------ EXCERPTED PASSAGE ------

Now the authors attempt to first find a good guess of the recurrence relation using the recursion tree method and for that they allow sloppiness and assumes $T(n)=3T(n/4) + cn^2$.

Recursion Tree

Though the above recursion tree is not quite required for my question but I felt like including it to make the background a bit clearer.

The guessed candidate is $T(n)=O(n^2)$. Then the authors proof the same using the substitution method.

In fact, if $O(n^2)$ is indeed an upper bound for the recurrence (as we shall verify in a moment), then it must be a tight bound. Why? The first recursive call contributes a cost of $\Theta(n^2)$ , and so $\Omega(n^2)$ must be a lower bound for the recurrence. Now we can use the substitution method to verify that our guess was correct, that is, $T(n)=O(n^2)$ is an upper bound for the recurrence $T(n) = 3T(\lfloor n/4 \rfloor) + cn^2$ We want to show that $T(n)\leq d n^2$ for some constant $d > 0$.

Now there are a few things which I want to get clarified...

------ DATA SECTION ------

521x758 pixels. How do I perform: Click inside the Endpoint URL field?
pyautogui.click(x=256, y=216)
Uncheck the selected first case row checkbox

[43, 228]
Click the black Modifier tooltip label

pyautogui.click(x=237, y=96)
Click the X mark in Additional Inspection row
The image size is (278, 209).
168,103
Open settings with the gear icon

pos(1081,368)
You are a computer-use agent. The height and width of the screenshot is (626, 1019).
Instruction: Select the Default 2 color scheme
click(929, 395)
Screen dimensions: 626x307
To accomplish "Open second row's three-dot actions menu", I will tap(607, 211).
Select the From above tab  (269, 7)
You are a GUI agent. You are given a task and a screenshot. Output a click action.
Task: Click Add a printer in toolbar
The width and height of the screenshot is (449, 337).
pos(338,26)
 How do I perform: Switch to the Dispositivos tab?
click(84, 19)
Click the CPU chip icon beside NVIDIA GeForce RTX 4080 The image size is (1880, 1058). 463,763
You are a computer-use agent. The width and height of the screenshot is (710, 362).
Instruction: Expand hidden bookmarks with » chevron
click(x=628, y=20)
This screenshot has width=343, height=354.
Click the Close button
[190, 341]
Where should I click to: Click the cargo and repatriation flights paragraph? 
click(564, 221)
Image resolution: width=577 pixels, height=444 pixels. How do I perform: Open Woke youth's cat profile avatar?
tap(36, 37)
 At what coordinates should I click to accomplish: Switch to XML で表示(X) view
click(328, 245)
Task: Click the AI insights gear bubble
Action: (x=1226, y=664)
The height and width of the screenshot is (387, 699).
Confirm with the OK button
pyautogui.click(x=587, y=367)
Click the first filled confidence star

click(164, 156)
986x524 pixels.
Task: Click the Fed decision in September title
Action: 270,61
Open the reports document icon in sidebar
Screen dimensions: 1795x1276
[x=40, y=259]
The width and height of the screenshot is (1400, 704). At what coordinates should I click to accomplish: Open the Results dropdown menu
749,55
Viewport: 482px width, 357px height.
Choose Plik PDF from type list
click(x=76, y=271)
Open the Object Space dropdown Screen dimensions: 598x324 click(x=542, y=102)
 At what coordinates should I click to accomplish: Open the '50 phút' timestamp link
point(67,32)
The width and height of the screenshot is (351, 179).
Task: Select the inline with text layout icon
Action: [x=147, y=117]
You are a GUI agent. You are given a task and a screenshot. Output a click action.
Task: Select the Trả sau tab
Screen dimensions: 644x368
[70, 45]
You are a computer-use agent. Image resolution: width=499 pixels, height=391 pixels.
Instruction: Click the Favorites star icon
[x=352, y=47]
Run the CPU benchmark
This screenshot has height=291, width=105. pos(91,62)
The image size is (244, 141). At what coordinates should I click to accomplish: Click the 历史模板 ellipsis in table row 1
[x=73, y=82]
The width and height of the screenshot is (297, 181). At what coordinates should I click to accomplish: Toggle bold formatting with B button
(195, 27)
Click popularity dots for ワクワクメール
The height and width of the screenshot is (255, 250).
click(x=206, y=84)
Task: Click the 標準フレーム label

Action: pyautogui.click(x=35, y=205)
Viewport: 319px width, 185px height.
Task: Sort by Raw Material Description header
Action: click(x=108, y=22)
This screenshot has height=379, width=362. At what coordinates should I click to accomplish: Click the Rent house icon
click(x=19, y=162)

------

» SET PROBLEM 1
Return the passage on the recurrence T(n)=3T(n/4)+cn^2 from "Though the above" to "constant $d > 0$.", copied word for word.
» SET PROBLEM 2
Pick up the passage on the recurrence T(n)=3T(n/4)+cn^2 where it stops and keep writing it.

» TASK RESPONSE 1
Though the above recursion tree is not quite required for my question but I felt like including it to make the background a bit clearer.

The guessed candidate is $T(n)=O(n^2)$. Then the authors proof the same using the substitution method.

In fact, if $O(n^2)$ is indeed an upper bound for the recurrence (as we shall verify in a moment), then it must be a tight bound. Why? The first recursive call contributes a cost of $\Theta(n^2)$ , and so $\Omega(n^2)$ must be a lower bound for the recurrence. Now we can use the substitution method to verify that our guess was correct, that is, $T(n)=O(n^2)$ is an upper bound for the recurrence $T(n) = 3T(\lfloor n/4 \rfloor) + cn^2$ We want to show that $T(n)\leq d n^2$ for some constant $d > 0$.

» TASK RESPONSE 2
(1) if $O(n^2)$ is indeed an upper bound for the recurrence. Here the sentence means (probably) $\exists$ a function $f(n) \in O(n^2)$ such that $T(n)\in O(f(n))$

(2) $\Omega(n^2)$ must be a lower bound for the recurrence Here the sentence means probably $\exists$ a function $f(n) \in \Omega(n^2)$ such that $T(n)\in \Omega(f(n))$

(3) $T(n)=O(n^2)$ is an upper bound for the recurrence $T(n) = 3T(\lfloor n/4 \rfloor) + cn^2$ This sentence can be interpreted as follows assume that $T'(n) = 3T'(\lfloor n/4 \rfloor) + cn^2$ and $\exists$ a function $T(n) \in O(n^2)$ such that $T'(n)\in O(T(n))$

(4) $T(n)\leq d n^2$ for some constant $d > 0$ We are using induction to verify to the definition of Big Oh...

I feel that the author could simply have written the $T(n)$ is Upper Bounded by $n^2$ and Lower Bounded by $n^2$ or the author could have simply written $T(n) = O(n^2)$ and $T(n)=\Omega(n^2)$, did the author just use the above style of statements as pointed out in $(1),(2),(3)$ just for more clearer explanation or there are some extra meaning conveyed which I am missing out.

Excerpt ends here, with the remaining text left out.